Desde sua estreia no Festival de Cannes 2024, Emilia Pérez (que venceu o Globo de Ouro 2025 de Melhor Filme em Língua Não-Inglesa) tem provocado reações intensas e polarizadas. Enquanto alguns celebram sua ousadia, destacando a fusão dos gêneros musical, drama e ação, outros apontam falhas que comprometem sua autenticidade e profundidade. A obra do diretor francês Jacques Audiard se arrisca a ser tanto uma celebração da transformação quanto uma caricatura da cultura mexicana.

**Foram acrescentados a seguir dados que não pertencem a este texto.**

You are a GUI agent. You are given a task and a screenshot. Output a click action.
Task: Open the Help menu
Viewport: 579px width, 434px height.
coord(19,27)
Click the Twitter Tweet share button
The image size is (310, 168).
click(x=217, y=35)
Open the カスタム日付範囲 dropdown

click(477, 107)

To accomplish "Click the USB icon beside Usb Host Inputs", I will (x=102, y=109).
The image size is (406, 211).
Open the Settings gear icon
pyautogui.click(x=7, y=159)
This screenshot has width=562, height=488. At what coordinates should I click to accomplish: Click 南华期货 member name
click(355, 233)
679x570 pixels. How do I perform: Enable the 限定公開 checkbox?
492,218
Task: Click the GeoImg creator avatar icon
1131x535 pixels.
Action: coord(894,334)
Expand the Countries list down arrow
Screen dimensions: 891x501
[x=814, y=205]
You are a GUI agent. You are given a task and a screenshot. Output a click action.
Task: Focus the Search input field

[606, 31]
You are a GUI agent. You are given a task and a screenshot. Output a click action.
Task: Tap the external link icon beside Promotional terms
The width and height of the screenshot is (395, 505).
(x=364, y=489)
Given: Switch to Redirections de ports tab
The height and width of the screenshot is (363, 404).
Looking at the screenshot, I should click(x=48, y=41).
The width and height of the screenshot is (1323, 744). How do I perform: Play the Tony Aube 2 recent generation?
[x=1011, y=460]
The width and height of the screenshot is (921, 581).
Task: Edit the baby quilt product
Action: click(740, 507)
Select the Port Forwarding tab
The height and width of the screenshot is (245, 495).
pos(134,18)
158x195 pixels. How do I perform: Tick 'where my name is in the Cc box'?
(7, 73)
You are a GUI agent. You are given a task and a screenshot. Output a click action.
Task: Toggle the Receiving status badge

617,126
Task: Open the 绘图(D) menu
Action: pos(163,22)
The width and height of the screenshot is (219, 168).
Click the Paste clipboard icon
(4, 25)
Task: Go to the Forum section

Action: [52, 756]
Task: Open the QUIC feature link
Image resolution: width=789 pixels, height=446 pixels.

A trama gira em torno de Rita, uma advogada interpretada por Zoë Saldaña (que venceu o Globo de Ouro de Melhor Atriz Coadjuvante em Filme pelo papel), cuja competência profissional é inquestionável, mas que se vê envolvida em casos moralmente duvidosos. Sua trajetória toma um rumo inesperado quando é contratada por Manitas (Karla Sofía Gascón), líder de um cartel mexicano, para ajudá-lo a completar sua transição de gênero e abandonar o mundo do crime. Ambientado no México, o filme se configura como um retrato de dilemas pessoais e sociais, mas falha ao tratar de questões complexas da cultura mexicana com uma abordagem superficial.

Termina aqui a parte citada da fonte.